When people talk about teacher salaries, they often talk about teacher schedules—or what they think are their work schedules. Depending on where you live, school hours might go from 8:00 to 2:30. And teachers are usually contracted for around 180 days a year. With a 6 or 7 hour work day and summers and holiday breaks off, aren't teachers making decent money for the hours they work?

Umm, no.

The assumption some people make is that teachers only work their contracted hours, but that's simply not true for most teachers. One teacher broke down the extra hours she puts in beyond her contract and estimated that she actually works 42 hours a week, and actually works 250 days per year. That's a pretty normal, full-time job, for which she only gets paid part-time wages. Scholastic reported that a survey of 10,000 teachers found that most work 10 to 11 hour work days, with those who advise extracurricular activities clocking even more than that.

Salaries for teachers vary a lot by state, but according to Business Insider, in the majority of school districts starting salaries for a new teacher is less than $40,000 a year. In 300 districts, it's less than $30,000. If we consider that teachers do work full-time hours, that's less than the proposed $15 per hour we've seen proposed as a minimum wage.

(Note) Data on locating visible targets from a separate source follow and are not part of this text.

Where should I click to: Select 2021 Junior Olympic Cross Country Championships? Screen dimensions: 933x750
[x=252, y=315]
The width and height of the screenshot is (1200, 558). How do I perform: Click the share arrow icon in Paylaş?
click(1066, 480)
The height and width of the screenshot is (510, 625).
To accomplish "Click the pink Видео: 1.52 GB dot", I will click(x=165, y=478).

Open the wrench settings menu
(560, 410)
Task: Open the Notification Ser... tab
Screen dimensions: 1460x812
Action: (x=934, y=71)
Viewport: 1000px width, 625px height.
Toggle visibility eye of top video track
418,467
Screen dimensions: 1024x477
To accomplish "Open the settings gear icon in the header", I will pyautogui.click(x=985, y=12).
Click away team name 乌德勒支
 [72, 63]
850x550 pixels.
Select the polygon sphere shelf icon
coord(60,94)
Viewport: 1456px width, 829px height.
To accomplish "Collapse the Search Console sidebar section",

My brother currently works as an art teacher. I've seen his pandemic hybrid school schedule—in addition to photos of him up planning at 1:30 am—and it's absolutely bananas. Having been a teacher myself, I'm familiar with the amount of work teachers put in beyond school hours—and not just in terms of time, but in emotional labor.

Teaching itself—as in instructing students on how to write essays, how to do algebra, how to analyze history—is somewhat of a challenge with dozens of unique students, but that's not really the hard part of teaching. The hard part is caring about those dozens of students on a personal level, advocating for them in a system of standardization and testing that doesn't acknowledge their unique gifts, dealing with parents who take out their parenting frustrations on the school, and feeling like society doesn't value your work even though you know it's vitally important.

And the real kicker is that the system would suffer greatly if teachers only worked the hours they are paid to work and only used the resources they are provided. We've created a culture in which teachers are expected to work sacrificially, which is ridiculous. Teachers are skilled professionals. They deserve to be paid as if their time, knowledge, skills and experience are exceptionally valuable because they are.

Of course, there are plenty of jobs where people work beyond their expected work hours. But such jobs usually come with bonus incentives or high-paying salaries or some other perks that make up for it. It's like teachers are expected to see the rewarding nature of working with kids as enough—but that expectation doesn't account for the fact that working with kids is as stressful as it is rewarding.

Sometimes it feels like we as a society take advantage of the fact that teachers care so much. Generally speaking, people who go into teaching do it for the right reasons—to help kids learn and grow. It's a job that requires an emotional investment in order to do it well. We know that good teachers are going to be good teachers whether we pay them well or not. They're going to put in the hours and make the sacrifices regardless, and our system exploits that dedication in so many ways.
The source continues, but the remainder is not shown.